Books: Blackbird

Books: Blackbird

This weekend I finished reading a memoir called Blackbird, by Jennifer Lauck. It was an engaging page turner that I couldn’t put down, but I had mixed feelings about the story.

What I liked about it was the voice. She chose to write it in first person from the perspective of herself as a child. I found this haunting and unsettling, because just as she didn’t understand what was happening around her, neither do you. She never stepped outside of the child’s voice to interpret the scene or explain what she learned years later. She simply left a million little cliff hangers, unanswered questions, and mysteries unexplored.

It was maddening and brilliant.

As a parent, it reminded me that children don’t have a mental database of reference experiences to draw from like an adult. They watch and listen, but without explanation a child is left with nothing to help them interpret what they’re experiencing. Lauck captures this childlike perspective beautifully with vivid descriptions of body language, facial expressions, and physical sensations.

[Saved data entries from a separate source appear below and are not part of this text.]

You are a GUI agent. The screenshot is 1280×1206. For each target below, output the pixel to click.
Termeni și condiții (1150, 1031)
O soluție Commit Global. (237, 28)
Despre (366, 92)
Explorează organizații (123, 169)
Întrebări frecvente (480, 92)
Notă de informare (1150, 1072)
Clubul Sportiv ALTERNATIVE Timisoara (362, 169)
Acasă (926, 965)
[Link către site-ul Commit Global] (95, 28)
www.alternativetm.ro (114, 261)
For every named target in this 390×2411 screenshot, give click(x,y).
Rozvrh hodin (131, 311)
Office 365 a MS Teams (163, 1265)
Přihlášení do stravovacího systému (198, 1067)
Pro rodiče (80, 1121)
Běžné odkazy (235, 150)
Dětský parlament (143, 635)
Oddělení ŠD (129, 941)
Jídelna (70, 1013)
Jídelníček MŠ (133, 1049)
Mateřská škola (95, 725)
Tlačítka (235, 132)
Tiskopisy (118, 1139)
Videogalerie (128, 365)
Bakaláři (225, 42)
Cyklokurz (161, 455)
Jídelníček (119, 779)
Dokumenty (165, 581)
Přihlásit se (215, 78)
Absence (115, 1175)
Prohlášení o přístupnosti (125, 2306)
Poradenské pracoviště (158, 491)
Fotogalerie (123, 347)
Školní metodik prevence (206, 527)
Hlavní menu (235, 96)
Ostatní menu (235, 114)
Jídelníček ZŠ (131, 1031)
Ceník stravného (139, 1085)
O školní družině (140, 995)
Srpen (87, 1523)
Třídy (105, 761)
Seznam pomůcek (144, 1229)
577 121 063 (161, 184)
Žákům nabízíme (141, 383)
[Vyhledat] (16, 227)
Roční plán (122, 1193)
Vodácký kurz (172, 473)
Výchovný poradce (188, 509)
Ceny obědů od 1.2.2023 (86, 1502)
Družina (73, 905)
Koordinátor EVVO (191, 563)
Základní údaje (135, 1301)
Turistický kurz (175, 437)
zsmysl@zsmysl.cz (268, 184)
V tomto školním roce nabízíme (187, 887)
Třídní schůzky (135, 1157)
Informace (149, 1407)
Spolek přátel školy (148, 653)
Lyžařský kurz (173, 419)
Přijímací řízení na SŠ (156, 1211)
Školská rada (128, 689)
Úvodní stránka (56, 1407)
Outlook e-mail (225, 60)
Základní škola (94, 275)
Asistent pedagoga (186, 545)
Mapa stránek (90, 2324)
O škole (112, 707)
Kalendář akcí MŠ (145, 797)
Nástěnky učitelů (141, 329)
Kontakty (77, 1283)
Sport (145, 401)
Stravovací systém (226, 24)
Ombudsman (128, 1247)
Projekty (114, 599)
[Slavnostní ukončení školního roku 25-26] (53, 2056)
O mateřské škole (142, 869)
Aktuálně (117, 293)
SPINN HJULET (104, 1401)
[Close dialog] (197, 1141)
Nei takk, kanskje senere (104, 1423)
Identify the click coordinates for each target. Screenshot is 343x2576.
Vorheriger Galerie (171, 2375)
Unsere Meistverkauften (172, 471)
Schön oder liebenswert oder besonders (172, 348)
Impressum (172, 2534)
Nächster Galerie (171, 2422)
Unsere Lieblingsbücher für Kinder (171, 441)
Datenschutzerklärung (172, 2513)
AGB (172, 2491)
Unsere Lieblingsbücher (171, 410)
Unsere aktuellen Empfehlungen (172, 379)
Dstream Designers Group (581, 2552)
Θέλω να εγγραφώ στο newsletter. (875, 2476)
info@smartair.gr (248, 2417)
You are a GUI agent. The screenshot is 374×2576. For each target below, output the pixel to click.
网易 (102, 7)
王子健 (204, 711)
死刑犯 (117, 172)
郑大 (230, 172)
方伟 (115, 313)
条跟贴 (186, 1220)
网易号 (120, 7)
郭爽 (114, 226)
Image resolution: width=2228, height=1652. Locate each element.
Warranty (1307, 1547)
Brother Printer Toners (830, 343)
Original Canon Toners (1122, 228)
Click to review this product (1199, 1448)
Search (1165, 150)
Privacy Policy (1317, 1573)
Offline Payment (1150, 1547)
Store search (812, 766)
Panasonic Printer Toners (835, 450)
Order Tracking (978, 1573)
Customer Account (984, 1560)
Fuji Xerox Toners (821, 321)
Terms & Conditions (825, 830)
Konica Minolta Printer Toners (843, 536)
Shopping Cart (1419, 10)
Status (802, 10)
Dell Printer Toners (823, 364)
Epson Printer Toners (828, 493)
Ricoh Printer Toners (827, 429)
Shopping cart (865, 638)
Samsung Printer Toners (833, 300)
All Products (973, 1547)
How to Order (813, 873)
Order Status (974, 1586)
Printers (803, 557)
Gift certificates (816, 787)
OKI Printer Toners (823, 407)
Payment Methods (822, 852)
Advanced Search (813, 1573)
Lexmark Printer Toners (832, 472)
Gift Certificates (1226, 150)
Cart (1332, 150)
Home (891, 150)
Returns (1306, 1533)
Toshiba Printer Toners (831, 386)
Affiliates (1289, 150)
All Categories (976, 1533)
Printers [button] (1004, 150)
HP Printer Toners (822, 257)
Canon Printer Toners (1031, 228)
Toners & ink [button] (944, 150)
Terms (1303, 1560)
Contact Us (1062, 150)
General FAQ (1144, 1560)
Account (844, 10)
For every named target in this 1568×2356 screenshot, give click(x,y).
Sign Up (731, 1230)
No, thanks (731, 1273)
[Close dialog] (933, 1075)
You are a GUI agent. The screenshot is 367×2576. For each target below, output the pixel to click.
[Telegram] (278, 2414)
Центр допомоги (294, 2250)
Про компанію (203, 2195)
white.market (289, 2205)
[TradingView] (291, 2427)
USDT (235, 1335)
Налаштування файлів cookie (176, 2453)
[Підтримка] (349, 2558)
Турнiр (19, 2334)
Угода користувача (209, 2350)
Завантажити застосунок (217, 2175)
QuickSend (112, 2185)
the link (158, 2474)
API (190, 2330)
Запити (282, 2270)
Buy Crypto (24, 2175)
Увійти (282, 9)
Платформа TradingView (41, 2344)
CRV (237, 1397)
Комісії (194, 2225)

In reading her story, I became sensitive to how often I respond to my son’s questions in an exasperated tone because OF COURSE the answer should be obvious. But to a seven year old, hardly anything is obvious.

The downside to writing in this childlike perspective is there is no accountability. While it served as a beautiful and chilling way to tell the story, we’re left with no resolution re Lauck’s personal journey. We’re expected to believe everyone around Lauck is filled with wickedness and maliciousness except for her.

While this is a common and expected perspective of most children, I would expect an adult to move beyond this emotion and begin to explore how she might be blind to her own blindness, how things may not have unfolded how she remembered, how the people in her life may be more than one dimensional Disney step-mothers. Lauck gives no indication that she’s matured beyond her childhood anger and feelings of victimhood.

And to my point, I did a little googling after finishing the book and learned that Lauck’s step brother is raising a stink about certain accuracies in her story. He’s gone so far as to write emails to every reviewer, and is pressing the publisher to change the genre of the book from memoir to historical fiction.

On the one hand, I believe she wrote an account of what she remembers seeing and feeling as a child. Though it may not be factually accurate, it’s what she remembers, which is kinda the point of a memoir. But on the other hand, Lauck offers no nuance, no third dimension to her characters, no disclaimer to the memory-based nature of her account. Almost every memoir I’ve read begins with a disclaimer, but not Blackbird.

I don’t doubt that terrible things happened to Lauck, that she was neglected, mistreated, and abandoned. But her story is very one dimensional and filled with unforgiving blame. Though beautifully told, we don’t learn whether she overcame her anger, if she was able to forgive, or in other ways recover from the tragic experiences.

This leaves me wondering if she’s still holding on to that childhood pain.

[UPDATE]: After sitting on this overnight, I feel like I should mention I didn’t experience a tragic childhood. I may have suffered ongoing consequences due to choices the adults made around me, but I would in no way classify those consequences as tragic. I’m not sure this disqualifies my opinion above, but some might argue that I just have no idea. Which is fine.

I don’t know why this matters to me so much. Maybe it’s because I personally know children who suffered, and I personally know adults who suffered as children. When I read this book I saw those friends in my mind’s eye, and maybe I’m trying to connect and compare Lauck’s experiences with what I know of theirs to make sense of how these tragedies play out and how I can be a good friend.

Anyway, if you read the book, I’m curious about what you think.

One thought on “Books: Blackbird

  1. From Wikipedia: “My full obligation is not to get it right,” she says, “but to, in fact, get my truth right.”
    Nope, that’s not a memoir, IMO. I haven’t read the book.